As the joint head of the executive, Martin took an initial gradualist approach to power-sharing with the DUP. It was a strategy that proved successful. This was reliant on good working relationships and a spirit of compromise to ensure that political change was gradually delivered.
Examples of this included the devolution of policing and justice powers to Belfast which was included in 2006's St Andrews Agreement and eventually implemented after the Hillsborough Agreement of 2010.
The Derryman's boyish charm and genuine warmth towards his unionist colleagues in government was critical in maintaining the last decade of political stability.
The sub-agreements since the restoration of the assembly were, for republicans, about delivering upon the commitments made at St Andrews and other accords. Ensuring that those who made big ticket promises made good on their word.
However, more recently the DUP seem determined not to compromise. This has eroded the faith that nationalists had in the institutions when McGuinness and Paisley first began their joint stewardship of the executive.
The assembly cannot work unless unionist leaders step out of their political comfort zones. In 2009, Martin McGuinness did this when he spoke out immediately after the deaths of two British soldiers at Massereene barracks in Antrim. Whilst McGuinness was facing down opponents, some of who later threatened to kill him, the DUP were looking over their shoulder at Jim Allister and began to regress from the positive position that Paisley had adopted to powers-haring just years before.
Delivering on the commitments made regarding the Irish language, even allowing a nationalist to head the Department of Justice, are not big asks. However, that is what they have been portrayed as, most notably by Arlene Foster when she made her `crocodile' comment.

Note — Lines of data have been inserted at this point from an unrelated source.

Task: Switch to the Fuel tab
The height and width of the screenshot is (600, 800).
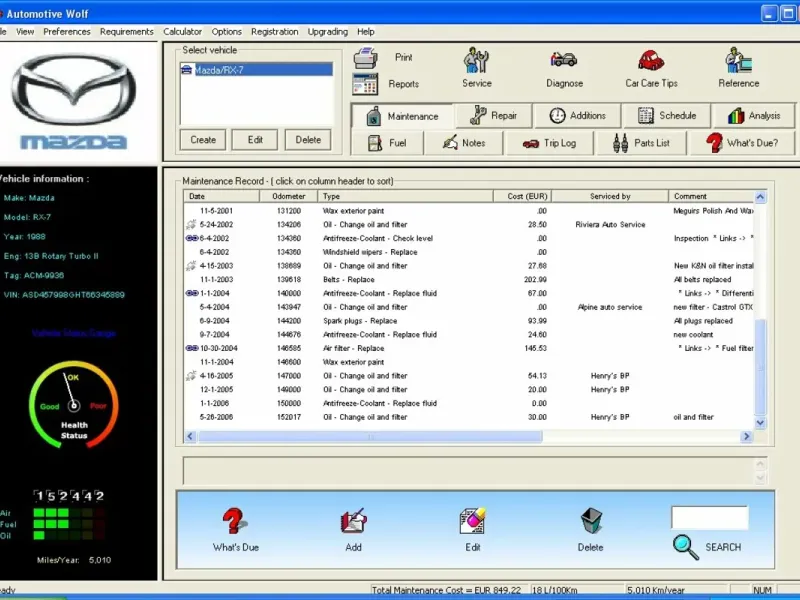Action: (x=387, y=143)
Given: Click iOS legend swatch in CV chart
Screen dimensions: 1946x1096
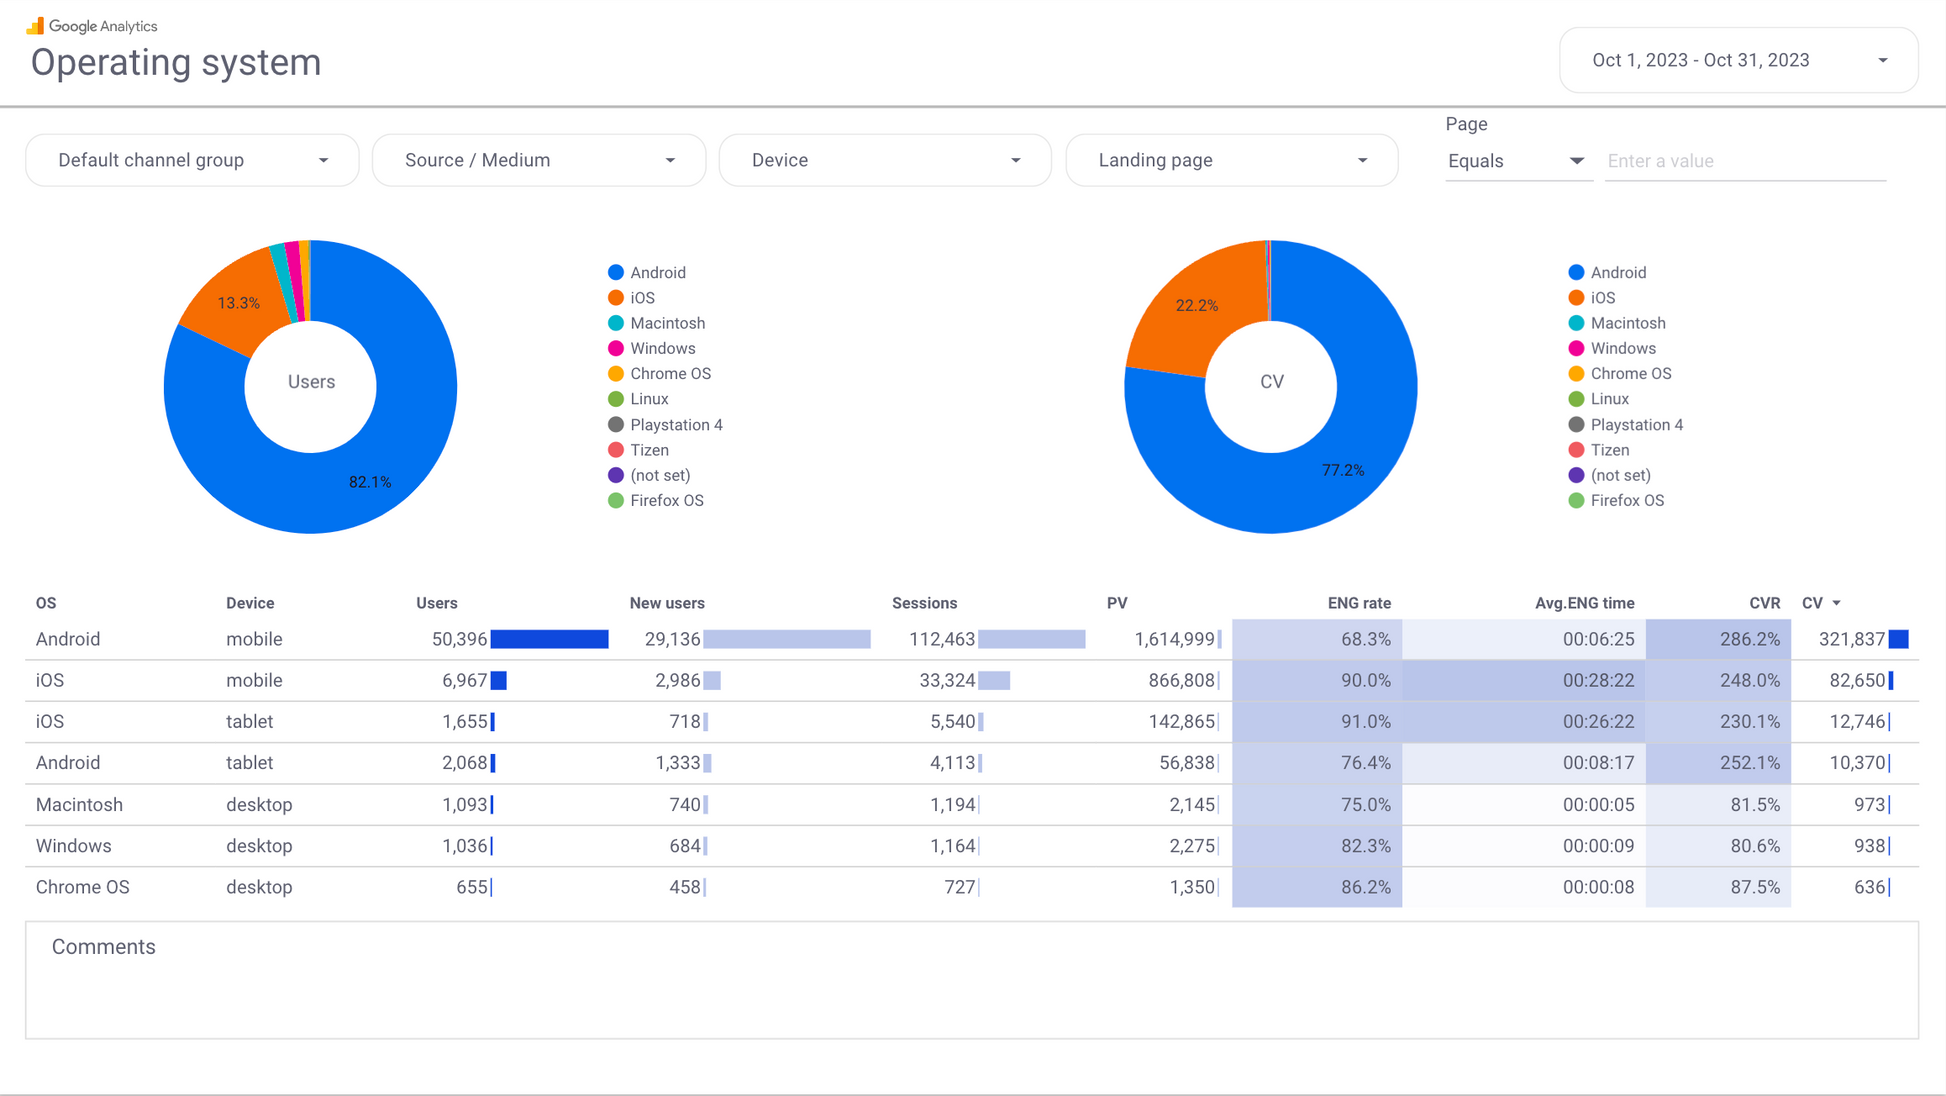Looking at the screenshot, I should coord(1576,298).
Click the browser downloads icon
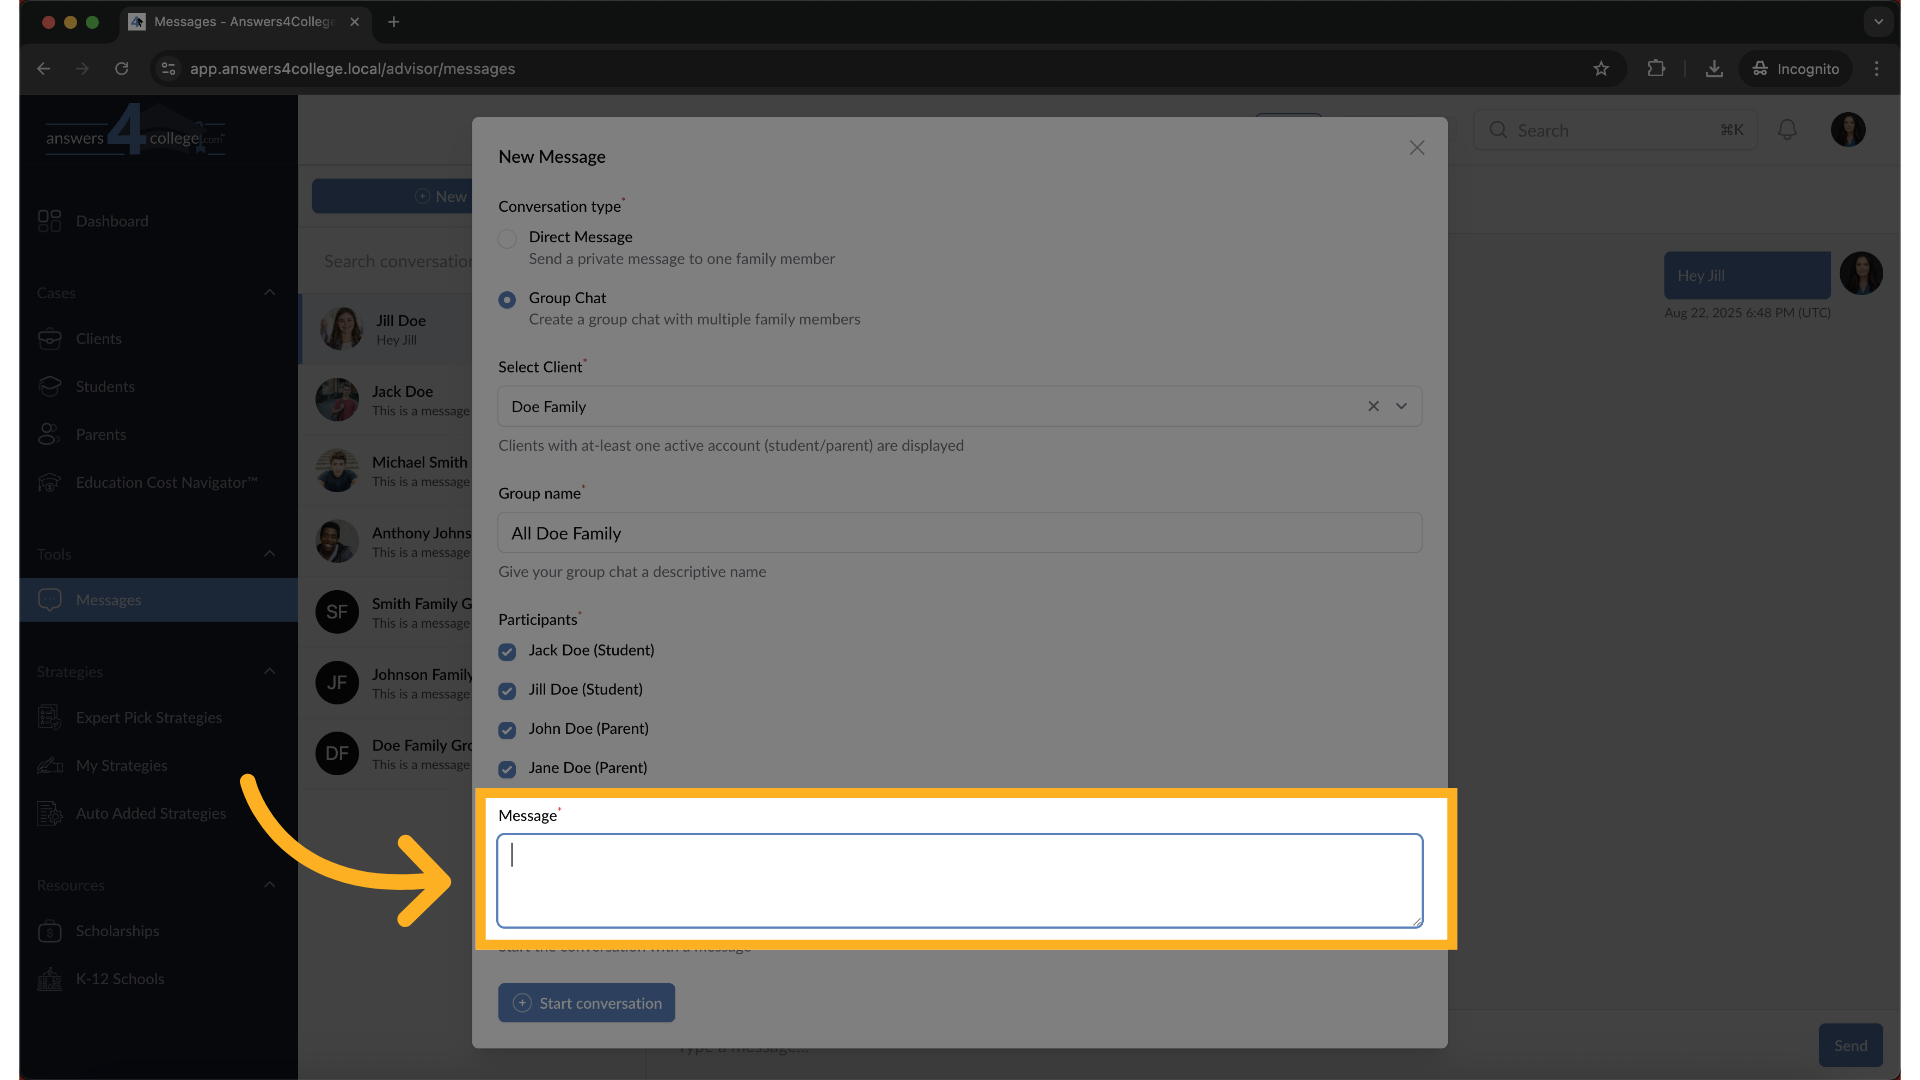This screenshot has height=1080, width=1920. [1714, 69]
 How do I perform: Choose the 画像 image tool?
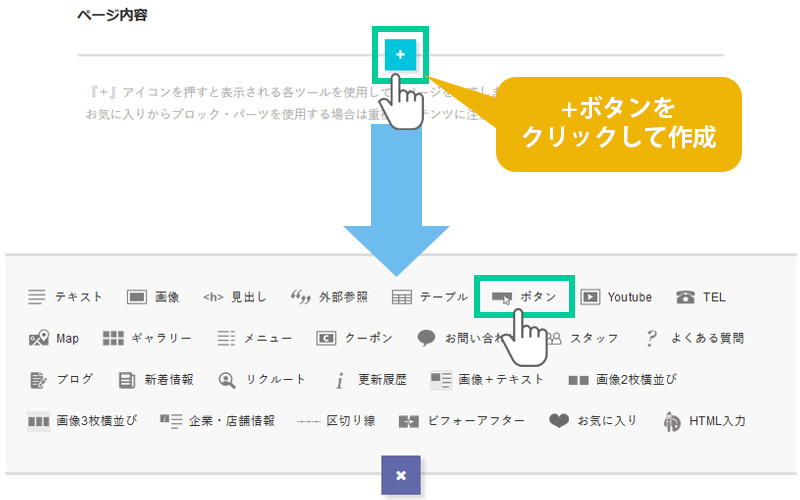[x=153, y=297]
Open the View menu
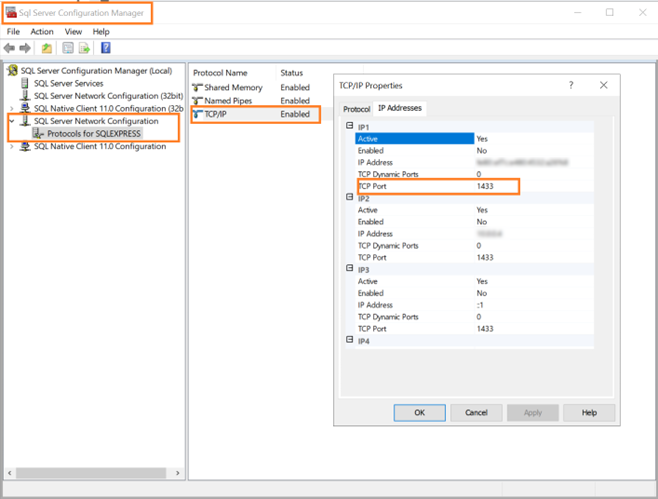The image size is (658, 499). [74, 32]
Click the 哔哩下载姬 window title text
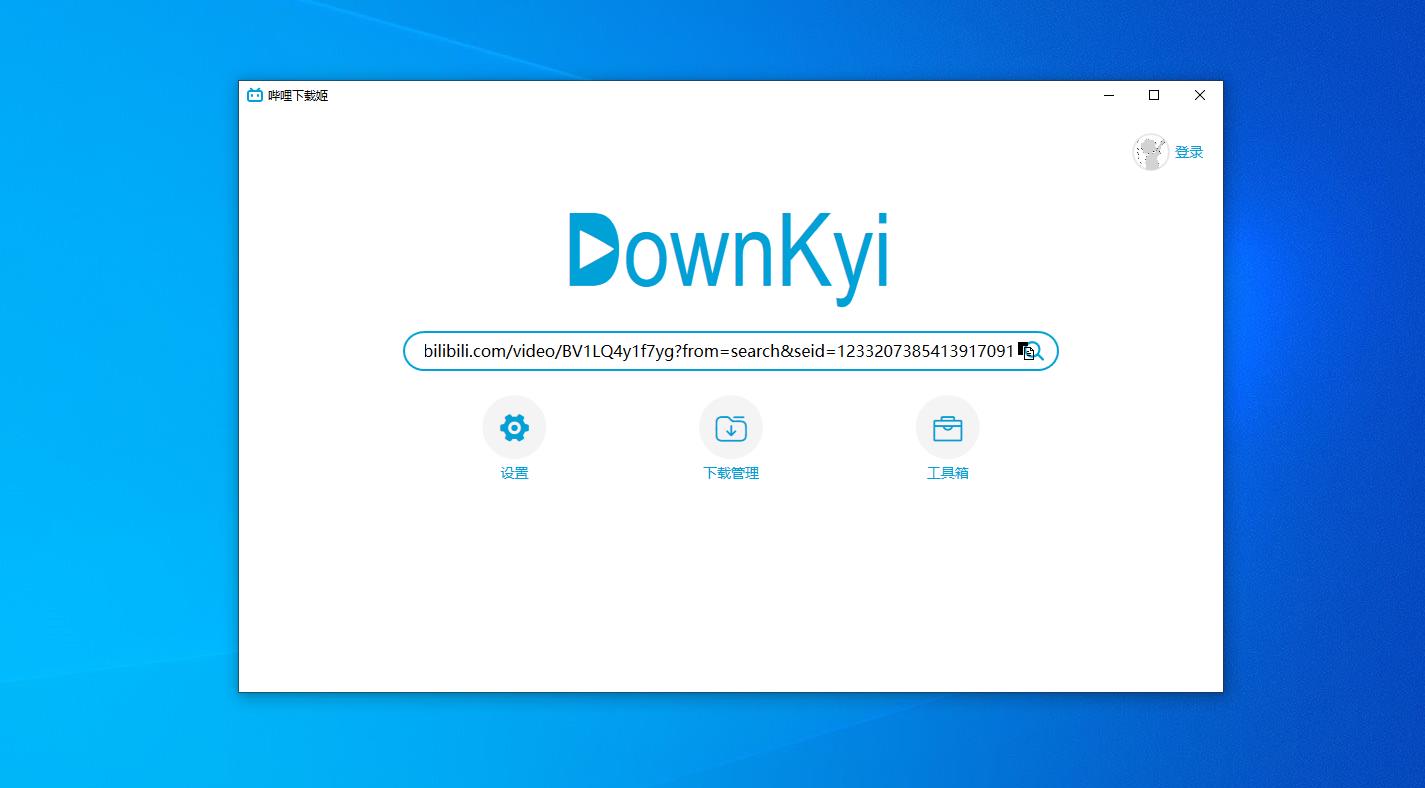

`Mo Ghile Mear', the old 18th century lament, was played at the funeral Mass in Derry. It was particularly poignant as here was a community parted suddenly from its champion, its leader through good times and through bad. That collective of republicans, nationalists and gaels will feel that, in Martin McGuinness’s absence, the least they can do is adhere to his resignation letter, his last major political act.
If the issues in that letter are not addressed, but more importantly, if unionists do not embrace power-sharing and honour the agreements already made, there will be no return to Stormont.
McGuinness's resignation unexpectedly led to the loss of the unionist majority in the assembly for the first time in history. In more ways than one, it has marked the end of an era - and the beginning of the next.